Inside the exhibit, visitors can stand just inches away from the dresses and photos on display and momentarily turn back time to visit the intimate moments of a bride’s wedding day. Many of the dresses are provided on loan by families of the brides or the brides themselves and date from the late 19th century to the 2010s. Some have been tucked within closets for decades until now. All have a story to tell.

“Our mission is education and preservation, and we’re hoping that walking through fashion, that (visitors) are getting a peek into what was going on in our community during that time and the world during that time,” Nevills said.

The exhibit also features vintage bride dolls ranging in age from the mid-1800s to the current decade.

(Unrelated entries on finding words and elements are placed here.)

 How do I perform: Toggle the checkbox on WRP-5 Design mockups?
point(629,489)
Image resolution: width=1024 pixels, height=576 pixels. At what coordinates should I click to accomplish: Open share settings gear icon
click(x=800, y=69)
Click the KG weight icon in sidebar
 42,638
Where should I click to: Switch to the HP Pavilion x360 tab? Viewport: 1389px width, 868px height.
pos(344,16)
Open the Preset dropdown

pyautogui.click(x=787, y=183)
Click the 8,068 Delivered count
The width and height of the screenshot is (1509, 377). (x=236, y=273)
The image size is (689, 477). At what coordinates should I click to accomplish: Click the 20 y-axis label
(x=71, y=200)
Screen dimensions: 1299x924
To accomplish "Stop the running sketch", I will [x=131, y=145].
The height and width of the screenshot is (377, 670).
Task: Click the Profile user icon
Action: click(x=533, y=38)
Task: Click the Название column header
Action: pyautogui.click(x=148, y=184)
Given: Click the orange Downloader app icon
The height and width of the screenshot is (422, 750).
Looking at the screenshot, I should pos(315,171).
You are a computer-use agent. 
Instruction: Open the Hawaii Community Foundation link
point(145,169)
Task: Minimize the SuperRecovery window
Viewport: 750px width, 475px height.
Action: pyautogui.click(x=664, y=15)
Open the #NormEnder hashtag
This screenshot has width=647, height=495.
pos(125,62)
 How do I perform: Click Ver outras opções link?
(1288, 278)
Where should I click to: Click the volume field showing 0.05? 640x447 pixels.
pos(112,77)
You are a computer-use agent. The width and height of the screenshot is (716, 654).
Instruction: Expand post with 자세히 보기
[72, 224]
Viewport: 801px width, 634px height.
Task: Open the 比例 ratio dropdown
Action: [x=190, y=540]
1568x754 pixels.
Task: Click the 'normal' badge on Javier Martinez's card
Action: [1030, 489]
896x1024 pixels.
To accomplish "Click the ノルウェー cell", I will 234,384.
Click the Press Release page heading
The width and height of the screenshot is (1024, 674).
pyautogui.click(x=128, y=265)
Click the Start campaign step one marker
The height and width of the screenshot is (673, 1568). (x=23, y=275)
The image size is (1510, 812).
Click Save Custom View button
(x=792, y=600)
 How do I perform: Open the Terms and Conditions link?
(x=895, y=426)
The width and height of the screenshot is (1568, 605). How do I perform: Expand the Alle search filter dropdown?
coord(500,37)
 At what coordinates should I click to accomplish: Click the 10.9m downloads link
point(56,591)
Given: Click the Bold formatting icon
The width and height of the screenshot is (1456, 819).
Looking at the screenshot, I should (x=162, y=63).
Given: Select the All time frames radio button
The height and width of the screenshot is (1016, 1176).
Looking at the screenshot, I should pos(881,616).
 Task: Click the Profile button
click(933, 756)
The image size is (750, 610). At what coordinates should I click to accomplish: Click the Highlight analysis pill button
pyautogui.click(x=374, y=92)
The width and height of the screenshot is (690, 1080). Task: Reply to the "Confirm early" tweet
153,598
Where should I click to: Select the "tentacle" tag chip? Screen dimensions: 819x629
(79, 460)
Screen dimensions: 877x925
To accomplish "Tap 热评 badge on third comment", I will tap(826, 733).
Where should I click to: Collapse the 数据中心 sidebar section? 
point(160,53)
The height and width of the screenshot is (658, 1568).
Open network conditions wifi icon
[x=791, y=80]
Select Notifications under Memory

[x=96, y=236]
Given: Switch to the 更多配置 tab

Bride dolls, also known as grocery dolls, were once a popular children’s toy commonly found in grocery stores in the 1950s, according to Nevills. As the name suggests, the dolls don wedding dresses, with some even replicating a few dresses on display.

Nevills says the exhibit offers a different array of wedding dresses and memorabilia each year.

“The exhibit changes, the personality changes, because the dresses change, the stories change, the photos change. So, I encourage people to come back and see it every year,” she said.

The 8th Annual Wedding Dresses through the Decades Exhibit will be open until March 3 at Oaklands Mansion in Murfreesboro.